DESCRIPTION (provided by applicant): Adverse childhood experiences are associated with increased risk of mental illness later in life, especially depression. Recent studies show that whether a person develops major depression following early stressful experiences is influenced by a polymorphism in the serotonin transporter gene (5-HTT: 5-hydroxytryptamine transporter). The molecular mechanisms by which early stress increases risk for depression in adulthood is not known, but is presumed to include epigenetic programming of gene expression. This team of researchers has developed an innovative gene-environment interaction screen (GxE screen) in mouse that allows for the first time a study examining the molecular mechanisms underlying epigenetic programming by early adverse environment through genetic manipulation of this animal model. Using the GxE screen the intent is to show that the effects of adverse rearing environment on anxiety-related behavior are modulated by mutations in 5-HTT in a way that mimics the interaction between early stress and 5-HTT seen in humans. These findings suggest that the molecular mechanisms involved in this model are relevant to the etiology of human depression. This proposal seeks to apply a novel high-throughput methvlation profiling technique to perform whole genome epigenetic profiling of mice from this screen. Experiments promise to identify genes that are epigenetically regulated by rearing environment and 5-HTT in mouse. These genes will become candidate susceptibility genes for major depression in humans and will serve as potential diagnostic and therapeutic targets in clinic.

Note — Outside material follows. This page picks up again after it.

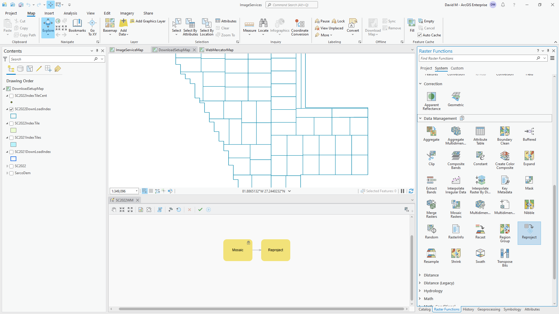Viewport: 559px width, 314px height.
Task: Click the SC2021IndexTiles layer color swatch
Action: coord(13,144)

描述（由申请人提供）： 不良的童年经历与日后患精神疾病（尤其是抑郁症）的风险增加有关。最近的研究表明，一个人在早期的压力经历后是否会患上重度抑郁症，受到血清素转运蛋白基因（5-HTT：5-羟色胺转运蛋白）多态性的影响。早期压力增加成年期抑郁症风险的分子机制尚不清楚，但推测包括基因表达的表观遗传编程。该研究小组在小鼠中开发了一种创新的基因-环境相互作用屏幕（GxE屏幕），首次允许研究通过对该动物模型进行遗传操作来检查早期不利环境导致的表观遗传编程的分子机制。使用 GxE 筛选的目的是表明，不良饲养环境对焦虑相关行为的影响是通过 5-HTT 突变来调节的，其方式模仿了人类早期压力和 5-HTT 之间的相互作用。这些发现表明该模型涉及的分子机制与人类抑郁症的病因学相关。该提案旨在应用一种新型高通量甲基化分析技术来对来自该筛选的小鼠进行全基因组表观遗传分析。实验有望鉴定出受小鼠饲养环境和 5-HTT 表观遗传调控的基因。这些基因将成为人类重度抑郁症的候选易感基因，并作为临床潜在的诊断和治疗靶点。